Le 26 mars 2020, il écrit un courriel, d’un ton posé, au professeur Attaran pour critiquer ses commentaires sur la gestion de la pandémie dans un article du Globe and Mail. La réponse plus expéditive d’Amir Attaran, tel que rapporté récemment par La Presse, se terminait par: «with all due respect: go f*** yourself».   

Dans une communication subséquente, M. Attaran fera valoir que le premier courriel était «offensant» parce qu’on l’y accusait d’«ignorer les valeurs de solidarité humaine et d’assistance aux gens dans le besoin».   

Mercredi, la secrétaire générale de l’Université d’Ottawa a répondu à une plainte officielle de M. Matwin en affirmant que les propos de M. Attaran ne contreviennent pas au Règlement sur l'utilisation du courrier électronique de l’établissement. L'Université d’Ottawa n’entend donc pas intervenir.   

Pas obscène?

«Ces courriels ne correspondent pas à une utilisation inacceptable au sens de cette dernière et plus particulièrement aux paragraphes 5.2 k) et n) auxquels vous faites référence dans votre lettre», écrit Annick Bergeron dans sa réponse.   

Les paragraphes en question donnent une liste d’exemples d’«utilisation inacceptable des systèmes de courriel» de l’Université.

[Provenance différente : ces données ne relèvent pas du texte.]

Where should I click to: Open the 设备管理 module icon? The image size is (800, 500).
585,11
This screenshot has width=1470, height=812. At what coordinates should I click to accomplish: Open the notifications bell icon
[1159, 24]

Le point K fait référence au harcèlement, tandis que le point N concerne «l’obscénité».   

«Comment est-ce qu’ils peuvent dire ça?» s’étonne le professeur Matwin en entrevue, en rappelant le sens très limpide de l’expression «go f*** yourself».   

«La personne a pris quatre semaines pour me répondre qu’il n’y a pas de langage obscène!» ajoute-t-il, cachant difficilement son incrédulité.   

De plus, M. Matwin estimait que l’échange contrevenait clairement au point 6.1 du Règlement, qui prévoit que: «Tous les utilisateurs ont la responsabilité de faire preuve de respect, de professionnalisme et de courtoisie dans leur correspondance électronique». L’Université n’a pas répondu sur ce point.   

Déception

Celui qui a œuvré durant plus de 30 ans pour l’université ottavienne se dit déçu de la réaction de son ancien employeur. «Je me sens comme une piece of trash, quand ils me traitent comme ça», déplore-t-il.   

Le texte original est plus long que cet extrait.